Más de 800 municipios, en 20 estados, son el territorio indígena de este país (pero hay indígenas en otros lugares; en el DF son más de 400 mil, muchos casi recién llegados).
Se dice que los indios de México integran 56 etnias o pueblos, número igual al de los nombres oficialmente reconocidos de sus lenguas. Si la burocracia supiera el significado de etnia y pueblo y se detuviera ante cuestiones tales como la autoidentidad, todos sabríamos que son más. Su territorio ancestral es el que les dejaron los conquistadores y los liberales decimonónicos: conforman las regiones de refugio, reservaciones jamás controladas por los indios, convertidas en apartheid desde que en todo el país han sido cercadas por el Ejército.
Se dice que los indios de México son unos nueve millones: los que el censo registra como mayores de cinco años hablantes de alguna de sus lenguas. Sin duda esta cifra es engañosa: las omisiones censales en territorio indio son enormes, y a menudo es estigmatizante declarar que se habla un idioma cuya posesión supone una jerarquización social opresiva. Y también hay muchas otras personas, quién sabe cuántas, que se reconocen como indígenas y así son reconocidas por sus comunidades indias, aunque el censo no las cuente.
Esta humanidad reclama con fuerza creciente su derecho a la diferencia, y se abre nuevos espacios para combatir la desigualdad y el dominio fundados en esa diferencia. La resistencia de los indios se inició desde que unos pueblos fueron sometidos por otros y luego por los conquistadores. En los últimos años, ha cobrado las formas más modernas de la construcción política, con el reconocimiento y el ejercicio cada vez más amplio de derechos específicos. México ha podido prescindir de los indios, ignorarlos en el ``pacto federal'', anular todo espacio jurídico para su existencia y su desarrollo autónomos. Lo más que les dio el nacionalismo revolucionario a cambio de utilizarlos como fuerza de trabajo barata o gratuita y como votos amarrados, fue un tratamiento asistencial --paternalista y despótico-- para incluirlos en el elenco de supuestos incapaces y marginados del artículo 4o. constitucional (en el que se hallan ni más ni menos que las mujeres).
En el silencio y la paciencia los indígenas se abrieron camino y hoy edifican el lugar, que nadie les regalará, para no quedar nunca más ausentes de México.
La foto de Raúl Ortega (La Jornada del miércoles) muestra el estado actual de esa lucha de más de 500 años: quienes representan a los indios y a las indias de México en su Congreso Nacional, inician su acción de rodillas, al pie de la bandera, con expresiones de resignación y espera. Es el pasado vigorosamente presente en la vida mexicana: el discurso político y la reivindicación de derechos se elaboran, en la ritualidad cristiana impuesta a los sometidos, invocando lo sobrenatural y lo tricolor. Al mismo tiempo (La Jornada del jueves, nota de Rosa Rojas y Matilde Pérez), la representación indígena declara que actúa mientras el territorio indio está ocupado militarmente, y sus trabajos son protegidos por el primer cinturón de paz formado fuera de San Cristóbal y San Andrés.

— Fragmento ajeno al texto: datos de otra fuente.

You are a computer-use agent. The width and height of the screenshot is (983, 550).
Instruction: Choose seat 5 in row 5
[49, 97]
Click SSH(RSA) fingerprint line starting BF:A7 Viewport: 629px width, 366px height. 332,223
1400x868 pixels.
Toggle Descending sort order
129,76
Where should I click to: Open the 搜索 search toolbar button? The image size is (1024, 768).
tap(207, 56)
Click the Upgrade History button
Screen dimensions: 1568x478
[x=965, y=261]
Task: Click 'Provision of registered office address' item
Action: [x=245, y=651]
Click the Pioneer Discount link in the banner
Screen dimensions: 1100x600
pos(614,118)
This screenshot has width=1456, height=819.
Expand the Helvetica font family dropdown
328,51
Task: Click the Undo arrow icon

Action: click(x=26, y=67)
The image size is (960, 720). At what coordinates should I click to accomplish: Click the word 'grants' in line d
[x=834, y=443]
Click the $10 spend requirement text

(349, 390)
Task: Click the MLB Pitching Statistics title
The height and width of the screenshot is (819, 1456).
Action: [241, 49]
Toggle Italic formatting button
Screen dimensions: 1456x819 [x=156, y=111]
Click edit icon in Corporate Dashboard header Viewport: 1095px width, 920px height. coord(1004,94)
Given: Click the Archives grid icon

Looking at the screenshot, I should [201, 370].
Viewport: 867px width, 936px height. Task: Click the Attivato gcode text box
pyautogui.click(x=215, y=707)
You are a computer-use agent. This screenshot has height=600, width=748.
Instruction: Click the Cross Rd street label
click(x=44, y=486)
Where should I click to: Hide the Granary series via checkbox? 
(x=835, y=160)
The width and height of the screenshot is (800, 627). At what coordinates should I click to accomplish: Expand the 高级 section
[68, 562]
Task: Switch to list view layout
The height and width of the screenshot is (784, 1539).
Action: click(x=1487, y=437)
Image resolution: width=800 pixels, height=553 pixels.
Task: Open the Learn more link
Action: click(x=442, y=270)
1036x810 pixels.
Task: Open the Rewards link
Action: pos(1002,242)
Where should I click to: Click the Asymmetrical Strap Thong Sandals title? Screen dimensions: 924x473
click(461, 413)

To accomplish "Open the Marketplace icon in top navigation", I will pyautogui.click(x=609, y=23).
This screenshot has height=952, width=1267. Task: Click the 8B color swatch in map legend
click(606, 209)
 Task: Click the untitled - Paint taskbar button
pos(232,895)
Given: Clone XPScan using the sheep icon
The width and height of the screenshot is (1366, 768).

La nota citada y la foto de Omar Meneses del mismo día, exponen otro nivel de esa misma resistencia: la palabra de las mujeres en el Congreso marca la dimensión de su modernidad: nunca más una lucha democrática sin las mujeres. Por otro lado, casi invisibilizados por la gráfica que exhibe el presunto cráneo de Muñoz Rocha, Marcos y Ramona (sin cursivas: son sus nombres y todas las generaciones los llamarán así) inician el rompimiento del sitio militar de las regiones indias.
En 1994 los zapatistas aseguraron que llegarían al Ajusco. La metáfora, verdadero programa político, no se refería a ese puñado de ciudadanos y ciudadanas rebeldes, sino a quienes permanentemente se les expropia su intervención en las decisiones que conciernen a todos y en la aplicación de esas decisiones en la cotidianidad ciudadana.
El Congreso indígena es una materialización de ese programa. La presencia de la comandanta Ramona, mujer inerme, solitaria, firme en su agonía, define la subversión de la paz, de la democracia (de la democracia genérica) y de la dignidad reivindicada por los indios: la paz, la democracia y la dignidad de cuantos habitamos en territorio mexicano y que presuponen una reforma del Estado auténtica y radical. Hoy es definida por mujeres e indios.
Nuestros gobernantes ya podrían comenzar a percibir de qué se trata.